Avant de vous présenter la solution qui a été développée par nam.R, il est important de mieux en comprendre les activités. nam.R est un producteur de données qui a pour particularité de ne mobiliser dans ses processus Data Science que des données externes. Ce principe fondateur a pour avantage de ne pas faire dépendre nam.R des données de partenaires qui pourraient fixer des exclusivités quant à l’usage de leurs données. nam.R a développé une expertise dans les données concernant tous les secteurs de la transition écologique : développement des énergies renouvelables, opérations d’efficacité énergétique, smart grids, circuits courts… Ses équipes de Data Science exploitent des données géolocalisées mais aussi des images ou des données textuelles afin de construire à la maille la plus fine une information actionnable par une grande variété d’acteurs.

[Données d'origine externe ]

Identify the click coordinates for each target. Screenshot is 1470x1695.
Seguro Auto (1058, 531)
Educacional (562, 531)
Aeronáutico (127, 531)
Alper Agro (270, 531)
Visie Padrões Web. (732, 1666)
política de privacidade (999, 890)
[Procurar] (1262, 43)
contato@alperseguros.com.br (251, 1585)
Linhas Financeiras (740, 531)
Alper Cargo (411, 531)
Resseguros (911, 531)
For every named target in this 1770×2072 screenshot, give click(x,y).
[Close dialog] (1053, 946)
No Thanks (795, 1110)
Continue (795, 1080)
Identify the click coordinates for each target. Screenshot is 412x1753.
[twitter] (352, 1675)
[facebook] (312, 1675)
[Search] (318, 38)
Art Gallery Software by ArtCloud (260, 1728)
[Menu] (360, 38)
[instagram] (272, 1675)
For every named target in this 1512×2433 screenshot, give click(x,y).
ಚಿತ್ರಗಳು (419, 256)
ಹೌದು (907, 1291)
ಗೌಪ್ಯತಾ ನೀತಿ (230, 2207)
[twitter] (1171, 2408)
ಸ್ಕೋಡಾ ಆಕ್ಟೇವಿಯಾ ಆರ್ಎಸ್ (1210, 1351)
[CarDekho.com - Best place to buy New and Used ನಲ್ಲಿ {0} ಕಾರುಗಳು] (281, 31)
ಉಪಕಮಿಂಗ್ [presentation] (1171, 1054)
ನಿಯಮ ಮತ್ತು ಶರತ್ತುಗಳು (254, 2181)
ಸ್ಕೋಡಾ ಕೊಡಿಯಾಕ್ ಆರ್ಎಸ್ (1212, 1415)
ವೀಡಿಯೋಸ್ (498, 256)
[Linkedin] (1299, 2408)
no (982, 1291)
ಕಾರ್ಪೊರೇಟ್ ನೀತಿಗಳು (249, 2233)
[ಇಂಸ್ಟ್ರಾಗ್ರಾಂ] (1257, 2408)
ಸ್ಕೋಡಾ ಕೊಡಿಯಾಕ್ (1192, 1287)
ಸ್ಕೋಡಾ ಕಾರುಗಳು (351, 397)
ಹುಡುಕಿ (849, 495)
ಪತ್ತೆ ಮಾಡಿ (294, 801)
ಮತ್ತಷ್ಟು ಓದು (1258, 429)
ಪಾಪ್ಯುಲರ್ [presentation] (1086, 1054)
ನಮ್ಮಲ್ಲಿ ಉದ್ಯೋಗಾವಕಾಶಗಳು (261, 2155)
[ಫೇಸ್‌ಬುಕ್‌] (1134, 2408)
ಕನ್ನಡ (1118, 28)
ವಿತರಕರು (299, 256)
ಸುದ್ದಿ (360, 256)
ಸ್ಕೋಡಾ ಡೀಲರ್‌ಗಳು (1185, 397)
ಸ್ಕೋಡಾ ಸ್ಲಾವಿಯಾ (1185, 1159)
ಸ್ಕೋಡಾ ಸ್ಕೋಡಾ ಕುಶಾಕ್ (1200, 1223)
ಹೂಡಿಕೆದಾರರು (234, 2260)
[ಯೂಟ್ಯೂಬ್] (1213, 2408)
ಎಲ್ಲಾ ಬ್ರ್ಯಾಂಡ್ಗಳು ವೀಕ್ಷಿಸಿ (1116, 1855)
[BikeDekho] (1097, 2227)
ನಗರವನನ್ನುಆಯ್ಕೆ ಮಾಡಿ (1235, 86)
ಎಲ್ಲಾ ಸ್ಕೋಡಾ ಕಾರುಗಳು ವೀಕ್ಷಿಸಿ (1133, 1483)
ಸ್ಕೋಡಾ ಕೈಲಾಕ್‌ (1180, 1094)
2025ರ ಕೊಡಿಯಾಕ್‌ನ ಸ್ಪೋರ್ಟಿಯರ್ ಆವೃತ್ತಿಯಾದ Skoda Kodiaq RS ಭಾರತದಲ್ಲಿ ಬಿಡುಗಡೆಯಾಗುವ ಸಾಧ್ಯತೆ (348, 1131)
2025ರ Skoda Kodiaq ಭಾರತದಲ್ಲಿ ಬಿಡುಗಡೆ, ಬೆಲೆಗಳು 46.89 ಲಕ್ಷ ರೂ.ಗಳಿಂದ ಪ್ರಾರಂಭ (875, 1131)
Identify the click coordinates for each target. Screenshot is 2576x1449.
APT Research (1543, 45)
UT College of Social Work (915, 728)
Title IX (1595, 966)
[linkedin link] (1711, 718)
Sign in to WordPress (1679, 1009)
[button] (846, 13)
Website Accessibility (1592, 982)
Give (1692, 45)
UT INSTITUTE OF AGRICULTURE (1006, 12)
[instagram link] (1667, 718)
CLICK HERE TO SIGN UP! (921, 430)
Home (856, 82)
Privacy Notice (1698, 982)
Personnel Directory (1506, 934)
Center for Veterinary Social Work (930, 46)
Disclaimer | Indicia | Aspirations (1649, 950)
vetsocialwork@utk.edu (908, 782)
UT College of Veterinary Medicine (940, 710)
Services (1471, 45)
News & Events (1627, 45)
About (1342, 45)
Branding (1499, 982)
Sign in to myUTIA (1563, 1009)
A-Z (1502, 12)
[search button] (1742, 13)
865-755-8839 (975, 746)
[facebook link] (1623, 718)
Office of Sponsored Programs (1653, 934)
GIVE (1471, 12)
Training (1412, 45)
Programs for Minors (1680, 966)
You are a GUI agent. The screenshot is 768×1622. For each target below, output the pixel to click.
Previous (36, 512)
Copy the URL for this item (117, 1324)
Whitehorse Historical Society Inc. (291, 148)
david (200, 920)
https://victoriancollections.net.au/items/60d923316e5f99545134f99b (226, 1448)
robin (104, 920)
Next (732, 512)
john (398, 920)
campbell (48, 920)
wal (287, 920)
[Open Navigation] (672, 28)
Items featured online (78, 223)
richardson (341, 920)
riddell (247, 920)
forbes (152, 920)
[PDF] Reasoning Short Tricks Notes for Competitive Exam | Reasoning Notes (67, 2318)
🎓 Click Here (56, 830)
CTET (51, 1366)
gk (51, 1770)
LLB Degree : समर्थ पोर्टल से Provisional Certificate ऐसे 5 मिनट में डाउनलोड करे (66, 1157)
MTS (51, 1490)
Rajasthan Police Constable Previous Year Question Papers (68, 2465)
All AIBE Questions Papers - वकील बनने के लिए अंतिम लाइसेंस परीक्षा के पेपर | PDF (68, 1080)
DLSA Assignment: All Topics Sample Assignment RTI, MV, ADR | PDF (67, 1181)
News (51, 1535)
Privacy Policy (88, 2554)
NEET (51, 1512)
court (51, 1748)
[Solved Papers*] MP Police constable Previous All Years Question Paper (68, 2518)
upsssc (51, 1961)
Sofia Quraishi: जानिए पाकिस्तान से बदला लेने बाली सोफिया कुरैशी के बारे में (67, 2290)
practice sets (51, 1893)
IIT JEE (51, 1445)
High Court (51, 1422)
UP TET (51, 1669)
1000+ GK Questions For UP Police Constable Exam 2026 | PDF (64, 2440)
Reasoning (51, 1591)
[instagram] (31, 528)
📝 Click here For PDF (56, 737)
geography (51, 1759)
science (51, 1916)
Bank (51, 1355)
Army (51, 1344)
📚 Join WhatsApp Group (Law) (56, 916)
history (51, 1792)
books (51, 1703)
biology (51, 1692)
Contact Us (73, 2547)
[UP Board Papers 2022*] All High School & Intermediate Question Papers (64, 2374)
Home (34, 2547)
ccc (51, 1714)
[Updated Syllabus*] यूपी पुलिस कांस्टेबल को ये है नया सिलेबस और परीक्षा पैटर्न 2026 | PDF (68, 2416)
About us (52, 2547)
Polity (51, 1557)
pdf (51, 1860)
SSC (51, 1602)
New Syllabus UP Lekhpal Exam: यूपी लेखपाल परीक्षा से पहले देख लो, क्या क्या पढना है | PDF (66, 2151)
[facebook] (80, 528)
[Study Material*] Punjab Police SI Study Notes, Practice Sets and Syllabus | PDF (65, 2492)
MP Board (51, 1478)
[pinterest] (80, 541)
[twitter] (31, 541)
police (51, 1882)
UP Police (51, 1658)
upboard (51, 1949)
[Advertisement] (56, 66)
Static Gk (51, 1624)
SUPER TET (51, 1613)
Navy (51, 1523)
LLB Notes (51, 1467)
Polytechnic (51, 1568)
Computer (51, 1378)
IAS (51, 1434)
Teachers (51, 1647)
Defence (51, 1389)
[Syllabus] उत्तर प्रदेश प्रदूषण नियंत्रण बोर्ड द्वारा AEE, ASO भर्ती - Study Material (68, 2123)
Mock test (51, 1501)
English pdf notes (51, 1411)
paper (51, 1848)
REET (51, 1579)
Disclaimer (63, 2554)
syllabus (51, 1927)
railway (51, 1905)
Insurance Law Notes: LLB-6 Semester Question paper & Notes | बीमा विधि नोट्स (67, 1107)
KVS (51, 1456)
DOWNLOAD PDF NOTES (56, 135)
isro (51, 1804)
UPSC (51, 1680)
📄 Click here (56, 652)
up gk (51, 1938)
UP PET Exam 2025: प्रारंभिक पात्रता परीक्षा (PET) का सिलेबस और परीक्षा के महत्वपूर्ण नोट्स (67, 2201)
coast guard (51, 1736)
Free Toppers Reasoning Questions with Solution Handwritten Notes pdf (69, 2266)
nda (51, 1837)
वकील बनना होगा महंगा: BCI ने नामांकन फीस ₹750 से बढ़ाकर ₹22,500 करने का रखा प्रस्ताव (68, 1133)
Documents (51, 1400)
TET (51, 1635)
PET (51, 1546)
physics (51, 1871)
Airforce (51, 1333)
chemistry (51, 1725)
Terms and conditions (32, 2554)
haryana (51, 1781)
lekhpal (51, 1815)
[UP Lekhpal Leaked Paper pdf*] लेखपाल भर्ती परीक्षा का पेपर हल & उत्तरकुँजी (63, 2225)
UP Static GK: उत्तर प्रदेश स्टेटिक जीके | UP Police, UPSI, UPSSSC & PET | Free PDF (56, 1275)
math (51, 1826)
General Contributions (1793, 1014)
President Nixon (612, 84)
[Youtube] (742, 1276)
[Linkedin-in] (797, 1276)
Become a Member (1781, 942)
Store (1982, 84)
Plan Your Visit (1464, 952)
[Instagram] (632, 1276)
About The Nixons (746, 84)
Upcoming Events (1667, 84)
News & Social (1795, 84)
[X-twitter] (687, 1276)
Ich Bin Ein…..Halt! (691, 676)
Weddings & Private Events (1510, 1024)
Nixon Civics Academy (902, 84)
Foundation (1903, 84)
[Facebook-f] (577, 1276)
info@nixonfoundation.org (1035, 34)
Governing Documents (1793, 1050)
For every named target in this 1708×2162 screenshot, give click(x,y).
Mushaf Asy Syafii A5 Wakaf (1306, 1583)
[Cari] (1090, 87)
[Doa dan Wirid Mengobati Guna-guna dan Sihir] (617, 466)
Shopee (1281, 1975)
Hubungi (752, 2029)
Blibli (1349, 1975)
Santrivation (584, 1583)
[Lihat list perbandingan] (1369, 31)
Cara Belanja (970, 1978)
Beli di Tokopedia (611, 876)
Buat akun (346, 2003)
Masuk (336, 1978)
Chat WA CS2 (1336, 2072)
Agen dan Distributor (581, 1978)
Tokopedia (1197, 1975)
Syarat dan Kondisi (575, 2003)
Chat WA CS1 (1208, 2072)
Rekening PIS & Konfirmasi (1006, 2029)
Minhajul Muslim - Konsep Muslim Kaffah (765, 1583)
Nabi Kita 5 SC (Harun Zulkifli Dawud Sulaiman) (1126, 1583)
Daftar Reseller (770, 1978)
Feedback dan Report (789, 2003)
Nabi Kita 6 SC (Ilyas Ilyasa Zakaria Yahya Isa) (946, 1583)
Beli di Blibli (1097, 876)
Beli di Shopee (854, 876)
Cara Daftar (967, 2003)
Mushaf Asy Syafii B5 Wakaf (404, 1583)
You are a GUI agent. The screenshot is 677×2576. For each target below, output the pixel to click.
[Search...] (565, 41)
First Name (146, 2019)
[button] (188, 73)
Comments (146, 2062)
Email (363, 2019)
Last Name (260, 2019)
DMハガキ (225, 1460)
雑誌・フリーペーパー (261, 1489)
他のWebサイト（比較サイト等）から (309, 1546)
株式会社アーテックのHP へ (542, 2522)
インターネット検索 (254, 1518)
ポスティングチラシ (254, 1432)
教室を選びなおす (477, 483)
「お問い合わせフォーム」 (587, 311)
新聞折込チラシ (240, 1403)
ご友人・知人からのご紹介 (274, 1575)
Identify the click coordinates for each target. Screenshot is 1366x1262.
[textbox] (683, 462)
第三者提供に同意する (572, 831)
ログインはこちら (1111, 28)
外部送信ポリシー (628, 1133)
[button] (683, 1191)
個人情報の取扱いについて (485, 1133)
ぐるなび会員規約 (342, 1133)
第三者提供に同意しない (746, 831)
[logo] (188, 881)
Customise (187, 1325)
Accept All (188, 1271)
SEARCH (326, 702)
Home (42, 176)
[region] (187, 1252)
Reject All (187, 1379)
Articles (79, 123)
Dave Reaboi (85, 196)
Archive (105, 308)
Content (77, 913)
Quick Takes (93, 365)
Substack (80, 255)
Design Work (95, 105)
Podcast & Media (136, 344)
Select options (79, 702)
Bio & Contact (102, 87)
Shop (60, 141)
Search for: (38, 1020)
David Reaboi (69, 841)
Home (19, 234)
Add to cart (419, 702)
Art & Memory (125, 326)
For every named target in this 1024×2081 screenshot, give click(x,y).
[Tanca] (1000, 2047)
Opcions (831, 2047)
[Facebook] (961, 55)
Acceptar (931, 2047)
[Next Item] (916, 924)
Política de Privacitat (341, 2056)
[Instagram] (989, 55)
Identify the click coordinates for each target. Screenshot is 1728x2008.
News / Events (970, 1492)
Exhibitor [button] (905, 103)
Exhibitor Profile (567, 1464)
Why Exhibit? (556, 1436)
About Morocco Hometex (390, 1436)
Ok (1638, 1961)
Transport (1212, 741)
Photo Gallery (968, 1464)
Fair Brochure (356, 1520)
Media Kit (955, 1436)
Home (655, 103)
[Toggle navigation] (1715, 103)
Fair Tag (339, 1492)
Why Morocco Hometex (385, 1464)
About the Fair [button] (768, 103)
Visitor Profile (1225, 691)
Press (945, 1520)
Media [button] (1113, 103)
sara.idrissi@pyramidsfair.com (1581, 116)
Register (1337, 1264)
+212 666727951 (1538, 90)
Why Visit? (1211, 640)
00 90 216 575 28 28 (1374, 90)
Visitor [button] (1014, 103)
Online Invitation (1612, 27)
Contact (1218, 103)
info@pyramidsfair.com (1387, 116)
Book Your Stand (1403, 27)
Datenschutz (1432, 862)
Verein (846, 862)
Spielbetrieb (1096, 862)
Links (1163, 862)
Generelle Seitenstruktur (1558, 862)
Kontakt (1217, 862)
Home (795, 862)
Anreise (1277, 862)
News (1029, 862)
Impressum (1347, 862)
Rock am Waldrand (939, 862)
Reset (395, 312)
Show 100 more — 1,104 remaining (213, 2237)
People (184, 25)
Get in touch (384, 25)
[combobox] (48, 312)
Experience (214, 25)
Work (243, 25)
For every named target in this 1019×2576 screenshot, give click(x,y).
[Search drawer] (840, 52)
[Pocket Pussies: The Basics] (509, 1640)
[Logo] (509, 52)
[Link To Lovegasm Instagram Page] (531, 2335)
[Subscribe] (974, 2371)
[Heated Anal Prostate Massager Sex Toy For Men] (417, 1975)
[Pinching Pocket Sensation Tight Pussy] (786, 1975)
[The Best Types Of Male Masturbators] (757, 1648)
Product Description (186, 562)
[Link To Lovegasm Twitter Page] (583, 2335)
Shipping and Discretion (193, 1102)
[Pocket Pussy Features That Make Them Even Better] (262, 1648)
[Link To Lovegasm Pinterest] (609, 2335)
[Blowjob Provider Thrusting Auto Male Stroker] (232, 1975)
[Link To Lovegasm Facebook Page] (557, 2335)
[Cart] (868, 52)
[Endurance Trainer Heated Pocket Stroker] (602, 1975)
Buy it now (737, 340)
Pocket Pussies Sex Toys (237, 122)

Dans la mesure où la donnée externe constitue l’unique source de données exploitée par nam.R, il est nécessaire d’en exploiter toute la richesse. C’est pourquoi la start up a entrepris de construire une base de connaissance structurée la plus vaste possible.

La première exigence de cette base était qu’elle soit exhaustive de toutes les sources de données structurées en France. Pour cela un travail important de recensement des sources open data et de données fermées a été crucial et suscite une veille permanente. A partir de cette liste, nam.R a pu développer des scrapers qui parcourent quotidiennement les pages de ces sites web. Ces scrapers téléchargent tous les datasets et en récupèrent de manière structurée toutes les métadonnées disponibles.

La seconde exigence était d’harmoniser l’information disponible sur chacune des bases de données afin de pouvoir les requêter de manière équitable. Pour cela, le développement de miners a été nécessaire. Les miners complètent les scrapers car ils parcourent les fichiers téléchargés en eux-mêmes. Ils tirent de nombreuses informations sur chacun des fichiers comme le nombre d’enregistrements, le nombre de variables, l’en-tête et le type de chacune des colonnes et (prochainement) même une thématique ou plusieurs à partir d’un traitement à base de Natural Language Processing.

Enfin, la troisième exigence est de parvenir à mettre en place un pipeline fluide d’intégration de la donnée externe au sein de processus de traitement en Machine Learning. La robustesse du pipeline repose sur sa capacité à s’adapter à la mise à jour de la donnée source. Alerté par les scrapers, le Data Scientist peut mettre à jour les bases de données qu’il traite en amont du flow. A court termes la Data Library sera en capacité de scorer les évolutions issues de la mise à jour du dataset. Si le schéma reste cohérent et que le nombre d’enregistrements n’est pas décuplé, le dataset peut automatiquement être mis à jour.

Les opportunités qu’ouvrent l’open data ou la multiplication des marketplaces de data doivent être saisis avec de nouveaux outils. La Data Library de nam.R cherche à être à la hauteur de ces enjeux. Toujours en phase de développement, cette Data Library a déjà de nombreux usages en interne. De premières exploitations ouvertes au public se feront en février dans le cadre de l’observatoire de l’open data que nam.R développe en partenariat avec l’association OpenData France, Etalab et la Cour des Comptes.